Having a technology solution that simplifies workflow is a potent solution. Our technology platform RadSPA, designed as a Spa for radiologists essentially is developed to ensure easy access to clinical data and current as well as prior images which makes the role of a radiologist so much more relevant, while providing an environment of convenience which the radiologist can navigate through the reporting process with the minimum of mouse clicks, ergonomically. Adding Artificial Intelligence (AI) into this workflow produces a simultaneous quality and productivity benefit.

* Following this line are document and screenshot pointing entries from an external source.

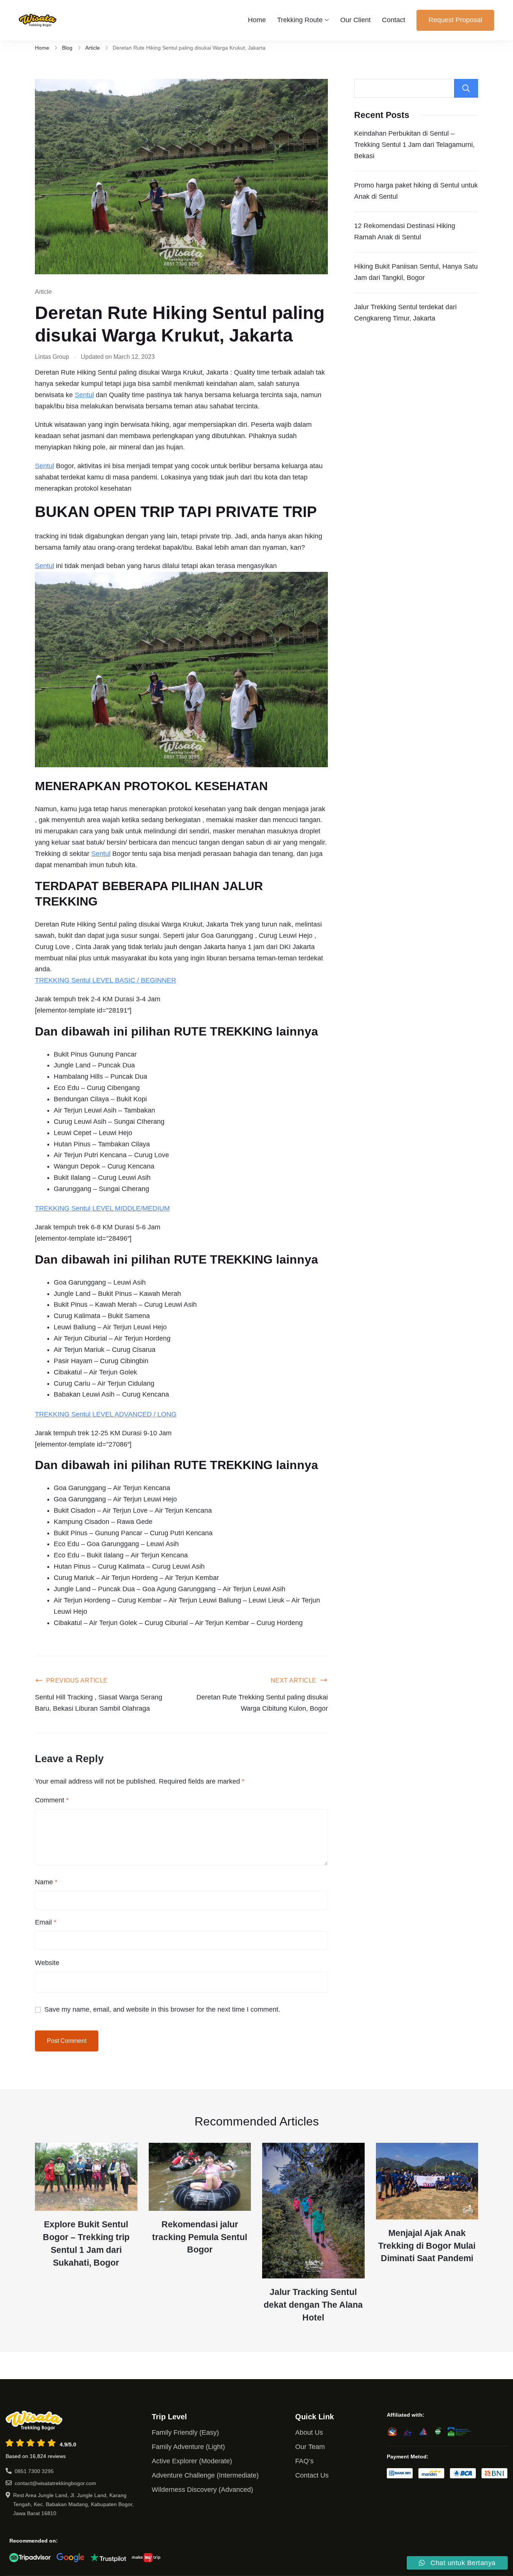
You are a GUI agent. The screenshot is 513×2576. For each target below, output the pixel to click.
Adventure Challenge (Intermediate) (205, 2475)
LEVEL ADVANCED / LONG (134, 1414)
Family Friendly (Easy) (185, 2432)
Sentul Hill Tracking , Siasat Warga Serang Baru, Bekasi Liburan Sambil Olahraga (98, 1702)
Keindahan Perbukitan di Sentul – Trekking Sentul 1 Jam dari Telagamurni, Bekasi (414, 145)
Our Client (355, 20)
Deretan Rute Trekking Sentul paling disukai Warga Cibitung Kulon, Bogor (261, 1702)
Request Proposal (455, 20)
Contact (393, 20)
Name (46, 1882)
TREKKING (53, 980)
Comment (52, 1800)
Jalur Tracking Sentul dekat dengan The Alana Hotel (313, 2304)
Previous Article (77, 1680)
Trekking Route (300, 20)
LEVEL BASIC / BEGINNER (133, 980)
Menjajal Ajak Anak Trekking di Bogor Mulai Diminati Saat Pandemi (426, 2245)
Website (47, 1963)
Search (466, 88)
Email (45, 1922)
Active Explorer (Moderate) (192, 2461)
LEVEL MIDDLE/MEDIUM (130, 1208)
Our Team (310, 2447)
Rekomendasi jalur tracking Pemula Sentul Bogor (199, 2237)
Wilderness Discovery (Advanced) (202, 2489)
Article (43, 292)
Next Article (294, 1680)
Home (257, 20)
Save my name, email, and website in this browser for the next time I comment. (162, 2009)
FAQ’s (304, 2461)
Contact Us (312, 2475)
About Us (309, 2432)
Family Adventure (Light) (188, 2447)
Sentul (84, 395)
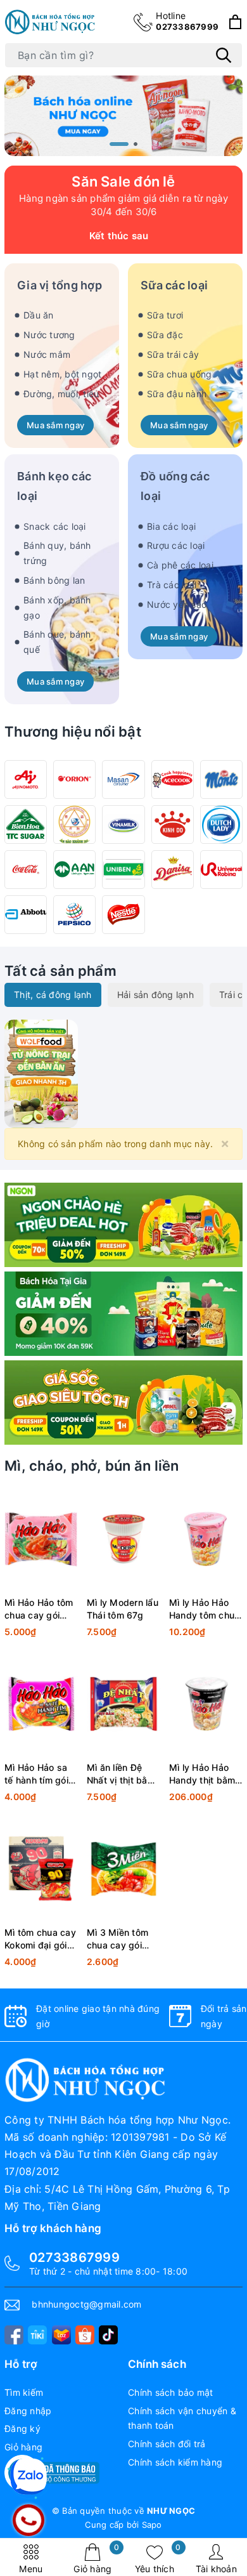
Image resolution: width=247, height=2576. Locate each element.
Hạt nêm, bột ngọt (62, 374)
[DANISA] (172, 869)
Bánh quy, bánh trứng (57, 553)
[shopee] (84, 2334)
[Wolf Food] (123, 1225)
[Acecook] (172, 779)
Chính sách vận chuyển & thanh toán (182, 2418)
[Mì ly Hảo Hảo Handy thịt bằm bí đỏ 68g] (206, 1703)
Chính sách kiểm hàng (175, 2462)
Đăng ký (22, 2428)
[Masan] (123, 779)
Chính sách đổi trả (167, 2443)
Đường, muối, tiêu (61, 393)
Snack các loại (54, 526)
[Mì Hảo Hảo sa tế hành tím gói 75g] (41, 1703)
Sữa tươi (165, 315)
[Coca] (25, 869)
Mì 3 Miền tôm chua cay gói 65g (117, 1939)
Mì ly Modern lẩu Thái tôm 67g (122, 1608)
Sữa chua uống (179, 374)
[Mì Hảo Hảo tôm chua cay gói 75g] (41, 1538)
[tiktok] (108, 2334)
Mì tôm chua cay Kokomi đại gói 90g (40, 1939)
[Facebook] (13, 2334)
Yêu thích (158, 2558)
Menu (30, 2568)
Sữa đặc (165, 334)
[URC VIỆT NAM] (221, 869)
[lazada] (61, 2334)
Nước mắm (46, 354)
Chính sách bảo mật (170, 2392)
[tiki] (37, 2334)
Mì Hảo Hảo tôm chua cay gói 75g (38, 1609)
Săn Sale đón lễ (123, 181)
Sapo (152, 2525)
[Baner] (123, 1402)
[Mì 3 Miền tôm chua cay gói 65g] (123, 1868)
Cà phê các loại (180, 565)
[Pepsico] (74, 914)
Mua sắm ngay (55, 425)
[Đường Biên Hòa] (25, 824)
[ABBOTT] (25, 914)
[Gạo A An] (74, 869)
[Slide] (123, 115)
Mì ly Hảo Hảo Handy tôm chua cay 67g (204, 1609)
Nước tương (49, 334)
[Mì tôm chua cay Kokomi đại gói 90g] (41, 1868)
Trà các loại (171, 584)
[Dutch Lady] (221, 824)
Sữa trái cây (173, 354)
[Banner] (41, 1072)
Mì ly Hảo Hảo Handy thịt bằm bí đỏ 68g (202, 1774)
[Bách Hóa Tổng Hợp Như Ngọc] (50, 22)
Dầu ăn (38, 315)
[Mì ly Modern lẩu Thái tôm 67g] (123, 1538)
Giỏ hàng (96, 2558)
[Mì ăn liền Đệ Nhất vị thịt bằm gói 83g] (123, 1703)
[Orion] (74, 779)
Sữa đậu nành (176, 393)
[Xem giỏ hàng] (235, 22)
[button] (119, 144)
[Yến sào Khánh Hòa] (74, 824)
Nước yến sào (176, 604)
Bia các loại (171, 526)
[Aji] (25, 779)
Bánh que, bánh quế (57, 642)
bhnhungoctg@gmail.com (86, 2304)
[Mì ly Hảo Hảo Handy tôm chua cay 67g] (206, 1538)
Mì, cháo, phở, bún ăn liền (91, 1465)
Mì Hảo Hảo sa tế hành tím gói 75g (36, 1774)
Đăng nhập (27, 2410)
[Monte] (221, 779)
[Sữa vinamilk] (123, 824)
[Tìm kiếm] (223, 55)
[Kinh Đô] (172, 824)
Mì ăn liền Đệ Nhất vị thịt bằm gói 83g (121, 1774)
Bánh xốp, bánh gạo (57, 608)
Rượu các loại (176, 545)
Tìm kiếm (23, 2392)
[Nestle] (123, 914)
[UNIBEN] (123, 869)
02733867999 (187, 21)
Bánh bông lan (54, 580)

How niche is your technology solution and is it helping in the detection of complications like cancer, stroke, and intracranial haemorrhage? How is your clinical research division helping the pharma and biotech segments in clinical trials and drug discovery, as well as AI validation programs?
We have developed AI algorithms in the space of stroke, head injury, and breast cancer detection. Stroke and head injury are both very common in the Indian setting. Our neural assist algorithm focuses on the detection and quantification of bleeding within the brain seen in the setting of acute stroke and head injury, both of which are extremely common conditions in India. In both these conditions, the most important diagnostic decision is whether or not there is internal bleeding in the brain, based on which the treatment is decided. The neural assist algorithm helps detect such bleeding and alert the radiologist about their presence, based on which the scan can be reported on priority. It also measures the size of the bleed and detects life-threatening complications such as swelling in the brain.
Breast cancer is the commonest cancer in Indian women today. For there to be an impact at a public health level, mass screening programs using mammography are needed. Our breast cancer detection algorithm MammoAssist analyses mammographic images to detect early signs of breast cancer and develop a risk score for breast cancer assessment. This allows the reporting radiologist to be more efficient in the reporting of such cases in the setting of a large screening program.
Our clinical research division Image Core Lab supports pharma and biotech companies in the analysis of imaging scans that allow for determining the efficacy of cancer treatments that are under development in clinical trials, as well as for cardiovascular and neurologic diseases and other conditions. This provides benefits to clients in the form of a reduction in drug discovery time and also ensures that standardized imaging protocols are adhered to for regulatory compliance.